Recent studies using lucifer-yellow filling of neurons in Ts65Dn acute slices have indicated that a widening of synaptic clefts may relate to the development of enlarged spines in Ts65Dn cortex (see Belichenko et al. (2004) J Comp Neurol. 480(3):281-98). In an in vitro system, deficits in Ts65Dn hippocampal LTP were shown to reverse upon application of picrotoxin (see Kleschevnikov (2004) J Neurosci. 24(37):8153-60). Costa et al., (2005) Neur. Lett. 382:317-322 report deficits in hippocampal CA1 LTP induced by TBS but not HFS in the Ts65Dn mouse. Levkovitz et al. (1999) J. Neuroscience 19:10977-10984 discuss upregulation of GABA neurotransmission in the suppression of hippocampal excitability and prevention of long-term potentiation in transgenic superoxide dismutase-over-expressing mice.
It has been suggested that excessive immunoreactivity of the glutamine receptor GluR1 may be involved in degeneration of neurons and the early formation of senile plaques in Down syndrome, as tissue samples taken from the frontal lobes of patients with Down syndrome exhibit homeostatic elevations in GIuR1 immunoreactivity (Arai et al. (1996) Pediatr. Neurol. 15:203-206).
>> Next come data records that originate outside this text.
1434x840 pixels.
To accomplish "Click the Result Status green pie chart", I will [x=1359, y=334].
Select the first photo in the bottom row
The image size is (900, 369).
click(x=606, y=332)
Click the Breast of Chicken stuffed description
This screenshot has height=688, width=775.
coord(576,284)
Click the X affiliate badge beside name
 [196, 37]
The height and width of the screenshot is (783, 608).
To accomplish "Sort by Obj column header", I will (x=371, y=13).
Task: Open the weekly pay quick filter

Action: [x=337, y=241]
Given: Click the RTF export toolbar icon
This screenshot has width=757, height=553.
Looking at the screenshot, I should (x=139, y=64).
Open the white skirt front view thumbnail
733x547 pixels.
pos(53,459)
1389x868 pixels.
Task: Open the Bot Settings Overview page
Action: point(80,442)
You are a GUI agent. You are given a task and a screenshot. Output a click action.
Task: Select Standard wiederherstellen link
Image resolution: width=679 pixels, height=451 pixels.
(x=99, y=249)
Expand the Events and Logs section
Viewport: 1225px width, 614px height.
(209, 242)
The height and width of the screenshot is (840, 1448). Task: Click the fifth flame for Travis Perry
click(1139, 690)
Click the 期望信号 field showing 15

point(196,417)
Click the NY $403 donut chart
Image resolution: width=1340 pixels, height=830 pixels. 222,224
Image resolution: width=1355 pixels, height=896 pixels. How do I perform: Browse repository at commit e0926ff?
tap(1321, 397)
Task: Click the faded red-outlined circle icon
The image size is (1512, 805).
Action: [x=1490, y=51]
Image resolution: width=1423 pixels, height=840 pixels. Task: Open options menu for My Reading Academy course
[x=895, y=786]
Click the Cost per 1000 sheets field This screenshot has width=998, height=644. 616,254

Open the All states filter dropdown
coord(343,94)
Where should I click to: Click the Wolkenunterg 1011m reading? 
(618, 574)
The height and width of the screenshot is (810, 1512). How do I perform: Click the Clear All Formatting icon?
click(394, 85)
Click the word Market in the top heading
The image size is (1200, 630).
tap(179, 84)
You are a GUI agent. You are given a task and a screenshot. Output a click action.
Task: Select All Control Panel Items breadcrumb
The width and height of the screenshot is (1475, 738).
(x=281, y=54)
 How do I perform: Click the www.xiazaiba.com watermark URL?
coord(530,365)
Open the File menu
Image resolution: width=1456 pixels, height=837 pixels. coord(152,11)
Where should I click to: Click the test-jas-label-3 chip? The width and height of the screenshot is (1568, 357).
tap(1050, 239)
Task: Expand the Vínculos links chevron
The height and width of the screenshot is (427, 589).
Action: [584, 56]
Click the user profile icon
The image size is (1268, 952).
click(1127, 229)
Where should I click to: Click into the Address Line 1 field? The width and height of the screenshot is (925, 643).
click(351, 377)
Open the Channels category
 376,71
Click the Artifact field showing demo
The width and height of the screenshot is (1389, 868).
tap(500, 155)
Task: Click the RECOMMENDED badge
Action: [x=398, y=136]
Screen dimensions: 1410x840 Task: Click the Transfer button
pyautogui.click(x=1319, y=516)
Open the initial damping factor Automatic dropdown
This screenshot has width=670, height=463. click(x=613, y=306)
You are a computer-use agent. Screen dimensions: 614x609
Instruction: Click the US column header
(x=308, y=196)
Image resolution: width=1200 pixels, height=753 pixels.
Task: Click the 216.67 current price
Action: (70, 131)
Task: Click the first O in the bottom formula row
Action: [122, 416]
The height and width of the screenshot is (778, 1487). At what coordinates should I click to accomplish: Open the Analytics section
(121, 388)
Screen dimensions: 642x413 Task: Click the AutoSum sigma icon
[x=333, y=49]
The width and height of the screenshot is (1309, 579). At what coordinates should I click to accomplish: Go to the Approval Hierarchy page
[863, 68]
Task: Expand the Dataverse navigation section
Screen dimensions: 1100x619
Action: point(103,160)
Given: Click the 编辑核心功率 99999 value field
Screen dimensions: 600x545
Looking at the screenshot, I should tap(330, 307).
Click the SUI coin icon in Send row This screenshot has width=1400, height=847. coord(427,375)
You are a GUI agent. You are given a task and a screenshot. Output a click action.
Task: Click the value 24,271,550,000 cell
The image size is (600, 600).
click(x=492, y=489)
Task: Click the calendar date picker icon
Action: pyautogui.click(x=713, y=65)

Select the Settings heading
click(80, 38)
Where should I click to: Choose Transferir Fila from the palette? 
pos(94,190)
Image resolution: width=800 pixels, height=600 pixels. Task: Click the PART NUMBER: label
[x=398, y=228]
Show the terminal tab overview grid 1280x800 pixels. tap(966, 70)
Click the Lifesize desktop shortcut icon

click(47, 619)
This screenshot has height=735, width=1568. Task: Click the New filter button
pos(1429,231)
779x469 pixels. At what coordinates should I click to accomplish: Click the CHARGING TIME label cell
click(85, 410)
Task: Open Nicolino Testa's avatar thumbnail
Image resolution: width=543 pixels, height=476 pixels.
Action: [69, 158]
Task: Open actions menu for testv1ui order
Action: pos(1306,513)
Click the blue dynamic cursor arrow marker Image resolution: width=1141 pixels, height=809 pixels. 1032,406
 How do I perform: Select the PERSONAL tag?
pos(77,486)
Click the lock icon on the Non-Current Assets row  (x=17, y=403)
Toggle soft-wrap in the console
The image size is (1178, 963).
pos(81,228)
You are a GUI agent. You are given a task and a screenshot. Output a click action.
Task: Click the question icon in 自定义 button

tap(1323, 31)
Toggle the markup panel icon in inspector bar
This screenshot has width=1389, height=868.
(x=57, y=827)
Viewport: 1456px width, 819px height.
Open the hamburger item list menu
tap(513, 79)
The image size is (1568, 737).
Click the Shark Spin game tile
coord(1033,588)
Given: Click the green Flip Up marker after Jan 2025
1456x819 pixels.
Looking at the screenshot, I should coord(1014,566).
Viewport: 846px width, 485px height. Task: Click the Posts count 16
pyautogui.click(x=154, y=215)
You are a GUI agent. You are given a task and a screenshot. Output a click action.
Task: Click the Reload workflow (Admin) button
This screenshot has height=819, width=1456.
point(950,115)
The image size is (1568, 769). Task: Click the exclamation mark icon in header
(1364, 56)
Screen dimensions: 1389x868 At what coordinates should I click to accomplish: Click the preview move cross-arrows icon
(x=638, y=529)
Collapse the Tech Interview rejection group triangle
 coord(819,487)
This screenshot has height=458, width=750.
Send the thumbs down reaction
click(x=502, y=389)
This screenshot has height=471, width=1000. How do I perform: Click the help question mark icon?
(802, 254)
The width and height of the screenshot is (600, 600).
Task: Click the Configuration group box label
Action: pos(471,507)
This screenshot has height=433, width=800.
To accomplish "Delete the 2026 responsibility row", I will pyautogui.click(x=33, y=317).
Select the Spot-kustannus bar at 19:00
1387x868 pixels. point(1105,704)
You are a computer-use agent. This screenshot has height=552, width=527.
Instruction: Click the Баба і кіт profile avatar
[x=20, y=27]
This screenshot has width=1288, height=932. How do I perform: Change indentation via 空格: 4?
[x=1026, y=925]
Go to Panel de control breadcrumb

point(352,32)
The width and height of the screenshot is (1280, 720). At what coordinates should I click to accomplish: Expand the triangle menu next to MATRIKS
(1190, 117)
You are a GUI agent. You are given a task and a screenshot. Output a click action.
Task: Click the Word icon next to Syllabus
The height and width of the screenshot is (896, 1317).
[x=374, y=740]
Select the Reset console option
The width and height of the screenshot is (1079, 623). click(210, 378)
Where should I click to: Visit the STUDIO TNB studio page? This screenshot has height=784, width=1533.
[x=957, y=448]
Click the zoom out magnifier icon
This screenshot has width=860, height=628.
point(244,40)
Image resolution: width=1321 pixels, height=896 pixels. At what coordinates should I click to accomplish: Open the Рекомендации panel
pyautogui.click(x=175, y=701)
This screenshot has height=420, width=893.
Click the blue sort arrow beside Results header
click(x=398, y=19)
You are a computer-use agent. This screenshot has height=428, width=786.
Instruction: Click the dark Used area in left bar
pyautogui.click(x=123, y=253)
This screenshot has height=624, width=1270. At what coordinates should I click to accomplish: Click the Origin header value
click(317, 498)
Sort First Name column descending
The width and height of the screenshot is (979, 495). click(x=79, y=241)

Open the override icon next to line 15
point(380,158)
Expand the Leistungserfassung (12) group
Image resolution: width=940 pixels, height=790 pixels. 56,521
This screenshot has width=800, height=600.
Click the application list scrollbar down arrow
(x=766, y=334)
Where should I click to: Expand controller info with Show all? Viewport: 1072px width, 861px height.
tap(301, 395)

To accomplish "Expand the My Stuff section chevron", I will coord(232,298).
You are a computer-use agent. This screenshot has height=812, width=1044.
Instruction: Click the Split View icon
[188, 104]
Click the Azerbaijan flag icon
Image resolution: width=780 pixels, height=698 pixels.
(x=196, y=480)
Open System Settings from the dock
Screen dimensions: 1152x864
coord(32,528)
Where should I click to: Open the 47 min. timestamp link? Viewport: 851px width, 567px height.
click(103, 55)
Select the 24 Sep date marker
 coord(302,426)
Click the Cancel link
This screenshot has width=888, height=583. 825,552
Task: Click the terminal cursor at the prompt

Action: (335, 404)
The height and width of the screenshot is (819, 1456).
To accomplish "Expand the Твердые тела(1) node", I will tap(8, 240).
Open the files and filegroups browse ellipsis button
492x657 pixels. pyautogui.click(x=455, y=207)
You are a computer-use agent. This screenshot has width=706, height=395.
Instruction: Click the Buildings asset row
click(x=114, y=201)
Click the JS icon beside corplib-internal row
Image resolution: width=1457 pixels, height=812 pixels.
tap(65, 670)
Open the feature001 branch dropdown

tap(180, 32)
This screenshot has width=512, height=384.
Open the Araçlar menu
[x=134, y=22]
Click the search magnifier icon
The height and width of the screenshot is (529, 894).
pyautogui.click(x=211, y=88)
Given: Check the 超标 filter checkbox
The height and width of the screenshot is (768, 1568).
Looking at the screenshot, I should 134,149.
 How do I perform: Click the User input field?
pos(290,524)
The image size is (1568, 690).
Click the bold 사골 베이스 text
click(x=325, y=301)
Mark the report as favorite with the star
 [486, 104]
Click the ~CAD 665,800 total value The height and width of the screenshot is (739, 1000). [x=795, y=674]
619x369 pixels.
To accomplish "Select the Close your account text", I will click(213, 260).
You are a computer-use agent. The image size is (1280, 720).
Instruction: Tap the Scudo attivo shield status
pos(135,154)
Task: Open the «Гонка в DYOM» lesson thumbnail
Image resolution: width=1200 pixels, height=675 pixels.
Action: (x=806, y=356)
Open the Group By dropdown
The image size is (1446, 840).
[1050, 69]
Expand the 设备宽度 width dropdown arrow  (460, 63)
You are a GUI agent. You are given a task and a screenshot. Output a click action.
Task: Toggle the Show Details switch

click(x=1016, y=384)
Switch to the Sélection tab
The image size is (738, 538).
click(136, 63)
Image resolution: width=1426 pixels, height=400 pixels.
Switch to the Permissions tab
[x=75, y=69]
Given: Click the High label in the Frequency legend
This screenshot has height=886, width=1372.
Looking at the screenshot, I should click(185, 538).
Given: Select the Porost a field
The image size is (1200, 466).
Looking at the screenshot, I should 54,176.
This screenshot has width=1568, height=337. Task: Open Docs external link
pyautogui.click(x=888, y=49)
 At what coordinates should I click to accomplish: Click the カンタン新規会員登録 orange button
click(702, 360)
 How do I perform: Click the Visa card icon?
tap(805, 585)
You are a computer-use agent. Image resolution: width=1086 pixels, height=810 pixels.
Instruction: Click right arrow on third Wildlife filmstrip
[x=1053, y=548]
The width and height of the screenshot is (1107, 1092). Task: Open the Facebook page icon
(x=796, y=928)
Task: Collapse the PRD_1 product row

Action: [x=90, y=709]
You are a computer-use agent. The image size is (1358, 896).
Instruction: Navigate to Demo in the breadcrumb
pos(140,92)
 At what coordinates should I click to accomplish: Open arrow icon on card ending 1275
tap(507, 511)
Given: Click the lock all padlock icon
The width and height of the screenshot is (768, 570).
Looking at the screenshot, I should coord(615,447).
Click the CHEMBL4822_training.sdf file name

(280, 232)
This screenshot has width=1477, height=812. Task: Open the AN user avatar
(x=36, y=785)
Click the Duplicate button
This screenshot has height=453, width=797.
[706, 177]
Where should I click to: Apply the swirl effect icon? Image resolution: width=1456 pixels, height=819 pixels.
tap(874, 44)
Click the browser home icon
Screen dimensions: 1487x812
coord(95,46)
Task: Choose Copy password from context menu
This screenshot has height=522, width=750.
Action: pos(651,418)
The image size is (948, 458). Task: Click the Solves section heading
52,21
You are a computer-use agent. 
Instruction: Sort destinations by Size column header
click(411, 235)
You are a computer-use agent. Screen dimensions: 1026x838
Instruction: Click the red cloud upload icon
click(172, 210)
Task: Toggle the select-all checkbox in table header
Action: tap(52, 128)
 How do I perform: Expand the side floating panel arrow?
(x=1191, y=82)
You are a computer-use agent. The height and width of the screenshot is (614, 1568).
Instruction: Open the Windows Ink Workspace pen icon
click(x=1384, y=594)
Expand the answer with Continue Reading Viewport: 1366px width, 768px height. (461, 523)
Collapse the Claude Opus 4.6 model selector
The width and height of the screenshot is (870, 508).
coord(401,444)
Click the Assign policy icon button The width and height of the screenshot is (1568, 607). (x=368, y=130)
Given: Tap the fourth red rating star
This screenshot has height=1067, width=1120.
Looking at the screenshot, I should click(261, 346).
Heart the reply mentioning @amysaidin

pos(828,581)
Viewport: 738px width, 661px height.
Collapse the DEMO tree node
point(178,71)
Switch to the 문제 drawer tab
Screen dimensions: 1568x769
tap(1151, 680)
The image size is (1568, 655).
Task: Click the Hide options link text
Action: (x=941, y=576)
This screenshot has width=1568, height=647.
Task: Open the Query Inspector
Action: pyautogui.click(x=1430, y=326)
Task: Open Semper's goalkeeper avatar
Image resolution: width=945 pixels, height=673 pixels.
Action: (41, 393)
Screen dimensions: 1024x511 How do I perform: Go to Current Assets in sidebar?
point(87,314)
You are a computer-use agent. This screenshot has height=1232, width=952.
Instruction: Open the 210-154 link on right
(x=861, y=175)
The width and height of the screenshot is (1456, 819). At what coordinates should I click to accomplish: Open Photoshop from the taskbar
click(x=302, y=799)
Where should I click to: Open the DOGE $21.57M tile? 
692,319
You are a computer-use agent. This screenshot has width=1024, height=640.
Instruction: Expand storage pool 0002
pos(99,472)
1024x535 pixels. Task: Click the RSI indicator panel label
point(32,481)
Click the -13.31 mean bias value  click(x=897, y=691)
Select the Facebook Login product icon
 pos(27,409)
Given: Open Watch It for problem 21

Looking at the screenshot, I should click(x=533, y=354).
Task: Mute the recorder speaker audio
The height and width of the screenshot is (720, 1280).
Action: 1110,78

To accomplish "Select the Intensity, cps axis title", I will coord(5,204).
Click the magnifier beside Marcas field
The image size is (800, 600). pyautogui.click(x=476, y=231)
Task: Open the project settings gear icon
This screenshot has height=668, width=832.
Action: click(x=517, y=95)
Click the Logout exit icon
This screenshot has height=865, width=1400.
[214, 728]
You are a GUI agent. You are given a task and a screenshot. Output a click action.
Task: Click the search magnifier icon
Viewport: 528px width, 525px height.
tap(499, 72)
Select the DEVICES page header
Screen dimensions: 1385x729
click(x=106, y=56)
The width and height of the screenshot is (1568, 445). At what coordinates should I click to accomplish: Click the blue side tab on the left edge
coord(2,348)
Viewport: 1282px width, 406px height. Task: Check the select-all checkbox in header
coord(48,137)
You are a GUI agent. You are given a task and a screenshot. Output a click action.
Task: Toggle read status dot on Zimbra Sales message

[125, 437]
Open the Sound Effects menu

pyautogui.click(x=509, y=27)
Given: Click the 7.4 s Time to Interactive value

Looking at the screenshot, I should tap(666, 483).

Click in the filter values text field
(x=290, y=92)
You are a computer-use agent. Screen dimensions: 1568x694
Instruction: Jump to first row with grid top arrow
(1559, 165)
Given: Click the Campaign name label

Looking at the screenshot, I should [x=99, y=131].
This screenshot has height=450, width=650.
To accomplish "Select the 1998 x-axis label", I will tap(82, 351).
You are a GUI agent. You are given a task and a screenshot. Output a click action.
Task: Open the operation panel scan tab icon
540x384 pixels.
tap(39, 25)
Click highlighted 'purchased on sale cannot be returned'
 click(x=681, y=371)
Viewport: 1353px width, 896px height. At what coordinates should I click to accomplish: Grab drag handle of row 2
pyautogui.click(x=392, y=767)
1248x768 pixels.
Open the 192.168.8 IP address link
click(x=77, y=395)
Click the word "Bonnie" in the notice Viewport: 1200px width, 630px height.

Ginkgo biloba extract was administered to two young patients with trisomy 21 (Donfrancesco et al. (2004) Phytomedicine 11:469. Pentylenetetrazol (metrazol) was administered to children with mental deficiencies by Berman et al. (1957) AMA Journal of Diseases of Children 94:231; and to psychogeriatric patients by Stotsky et al. (1972). GABAergic agonist (diazepam) drugs were administered to children with Down Syndrome by Cocchi (1985) Int. J. Psychosomatics 32:12-16 reducing depression.
Heteoaryl fused aminoalkyl-imidazole derivatives as selective modulators of GAGAA receptors are discussed in US Patent Application 2003/0092912. Use of GABA inverse agonists in combination with nicotine receptor partial agonist, estrogen, selective estrogen modulators or vitamin E is discussed in U.S. Patent Application 2004/0082555. Combination use of acetylcholinesterase inhibitors and GABAA inverse agonists for the treatment of cognitive disorders is discussed in U.S. Patent Application 2002/0151591. L-655,708 is reported to enhance cognition in rats but is not pro-convulsant at a dose selective for α5-containing GABAA receptors.